▸ AIM OF THE EXERCISE: State how many lines of the records below contain the word "will", giving the number and nothing else.

:::

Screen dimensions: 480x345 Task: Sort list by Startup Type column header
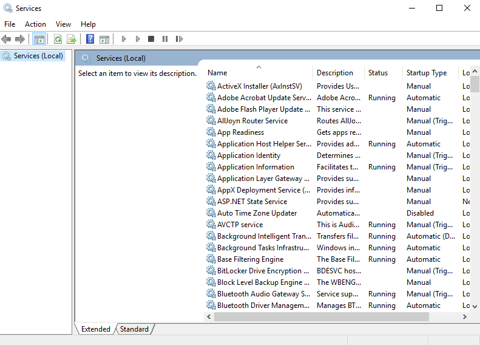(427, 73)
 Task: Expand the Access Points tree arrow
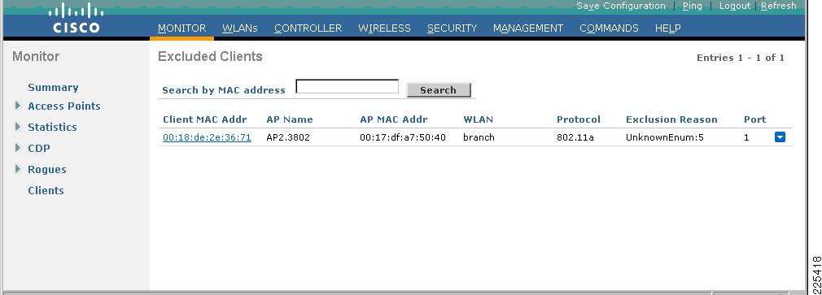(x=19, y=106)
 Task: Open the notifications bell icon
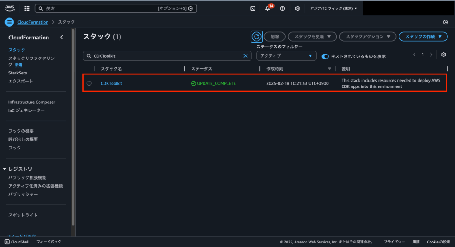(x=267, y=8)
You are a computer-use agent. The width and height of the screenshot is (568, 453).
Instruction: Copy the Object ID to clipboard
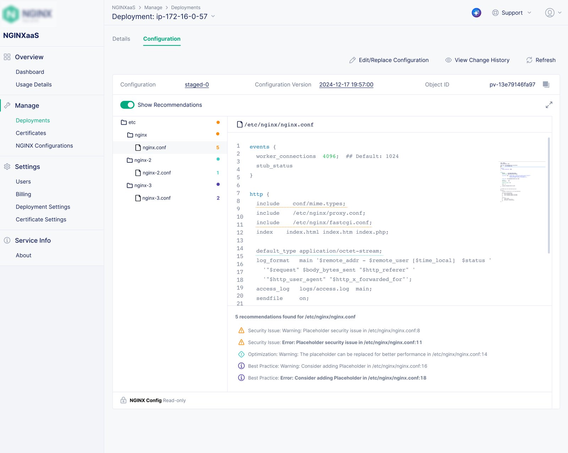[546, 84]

:::

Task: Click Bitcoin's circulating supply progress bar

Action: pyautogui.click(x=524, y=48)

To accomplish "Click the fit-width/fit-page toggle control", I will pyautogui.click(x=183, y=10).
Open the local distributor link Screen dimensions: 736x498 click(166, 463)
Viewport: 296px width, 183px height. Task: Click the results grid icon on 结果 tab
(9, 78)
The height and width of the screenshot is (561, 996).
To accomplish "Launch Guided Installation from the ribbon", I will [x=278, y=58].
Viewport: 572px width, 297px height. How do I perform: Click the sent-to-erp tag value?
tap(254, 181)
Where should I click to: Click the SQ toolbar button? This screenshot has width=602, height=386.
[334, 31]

:::

▸ ANSWER SPACE: 2